***** Available data *****
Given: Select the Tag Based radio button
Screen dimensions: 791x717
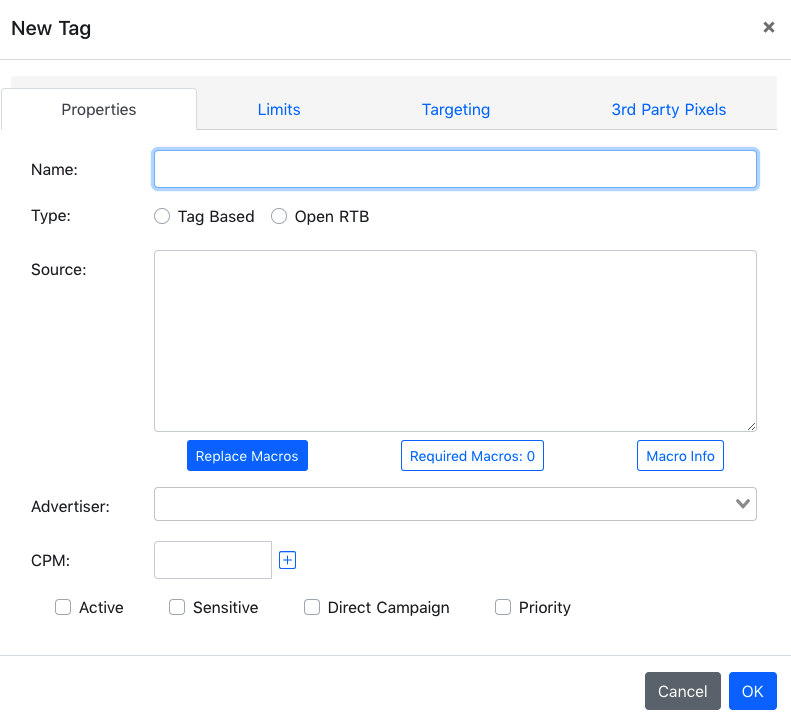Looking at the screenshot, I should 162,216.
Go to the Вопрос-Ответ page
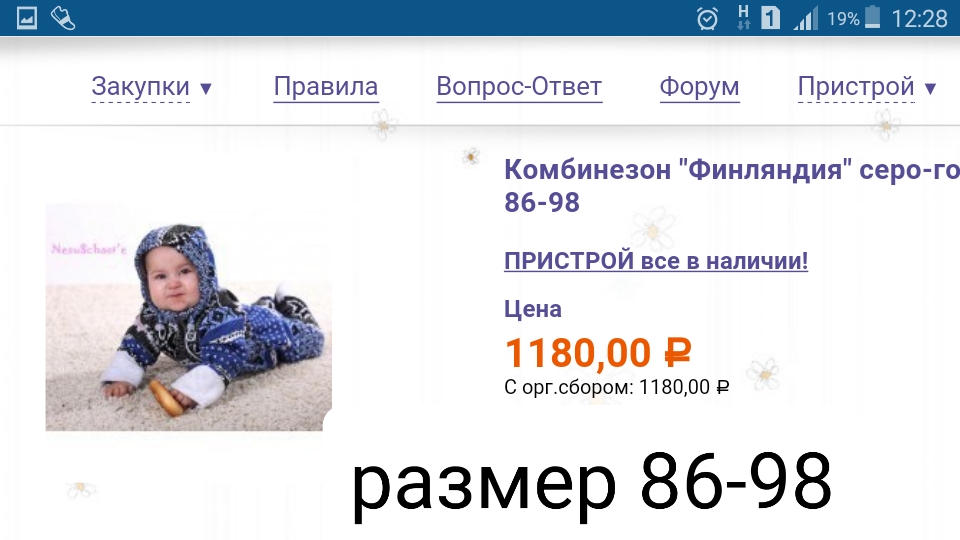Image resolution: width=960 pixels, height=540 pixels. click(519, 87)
*****
Please retype exactly the lines from the one containing "Screen dimensions: 791x717" through the last line of the records, both included, leaving out every picture.

* _Response for this exercise_
Screen dimensions: 791x717
Looking at the screenshot, I should 162,216.
Go to the Вопрос-Ответ page
Image resolution: width=960 pixels, height=540 pixels. click(519, 87)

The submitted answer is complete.